European automaker shutdowns

The Europe-wide outbreak of coronavirus has hammered automotive production.

The following are key facts about the Europe wide automotive manufacturer shutdown.


Automotive is the largest consumer of aluminum in Europe, accounting for:

  • 11,000 mt estimated daily lost aluminum consumption
  • 170,000 mt estimated total lost aluminum consumption

Automotive is the second-largest consumer of steel in Europe, after construction:

  • 55,000 mt estimated daily lost steel consumption
  • 890,000 mt estimated total lost steel consumption
  • Society of Motor Manufacturers and Traders, UK, revised its outlook for new car registrations in 2020 by 23%, following a 44% drop in new registrations in March.
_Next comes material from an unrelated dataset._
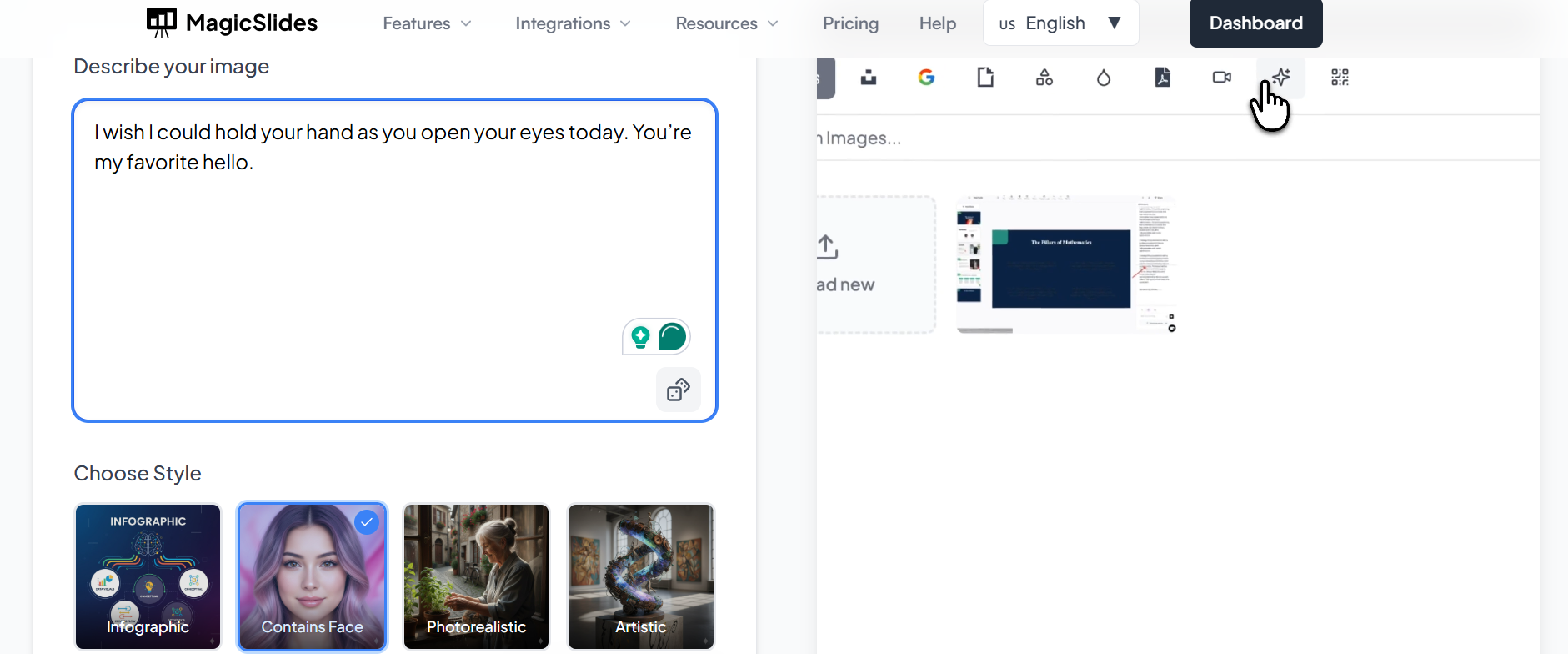Click the dice random prompt button
1568x654 pixels.
(678, 390)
  • 100 automotive assembly plants in Europe are shut down, removing an estimated daily production of 61,000 automobiles.
  • FCA’s plants in Italy, Poland, Serbia all halted production on March 14, with an initial intention to reopen on March 27.
  • Daimler closed its European plants in Germany, France, Hungary and Austria on March 17.
  • The first shutdown occurred on March 13 and since, production lines across Europe have been going cold as automakers responded to logistical problems hampering supply lines and also attempted to maintain worker welfare. As of March 26, all major European car manufacturers had halted output.
  • With the automotive sector a major consumer, European aluminum and steel industries have experienced a marked drop in demand. According to the World Steel Association, a car uses an average of 900 kg of steel, while automotive consultancy Ducker puts the average use of aluminum in cars at 179 kg.
  • The loss of the second-largest steel-consuming industry in Europe has seen a number of steelmakers cut production, with Voestalpine and ArcelorMittal even idling blast furnaces. In aluminum, shutdowns have been seen at secondary producers, recyclers and extruders, all of which sell heavily into automotive. Although smelter shutdowns are yet to be seen, there have been suggestions that European smelters have shifted their production towards P1020 grade.
  • Tyre producers Pirelli & Michelin have stopped production in Europe in reaction to automotive producer shutdowns, weighing on SBR prices in Europe.


  • After initially dropping €60/mt on March 21 as most major automakers in Europe shut down production, secondary aluminum prices have remained steady since at €1,350-€1,400 ($1,457-$1,511)/mt for 226 alloy, with most participants focusing on crisis management. Most aluminum alloy players have either partially or fully shut down production in the weeks since, or moved to short-time work in the face of exceptionally reduced demand.
  • European aluminum billet premiums have lost $35 since the shutdowns began, drawing them down to their lowest level since September 2018, when Platts began assessing billet. The impact of the production pauses on demand has hammered an already oversupplied market.
  • Hot rolled coil ex-works northern Europe (Ruhr) started January 2020 at prices of €435/mt ($469/mt), even lower than the €450/mt price in January 2009, having upturned since then to €474/mt in early March 2020, possibly due to the impact of production cuts.
  • Prices of cold-rolled coil started to stagnate in February, following a brief price hike early in the year, seeing slight decreases during the coronavirus crisis. Buying activity fell drastically during the crisis as key consumer markets, such as automotive, stopped production.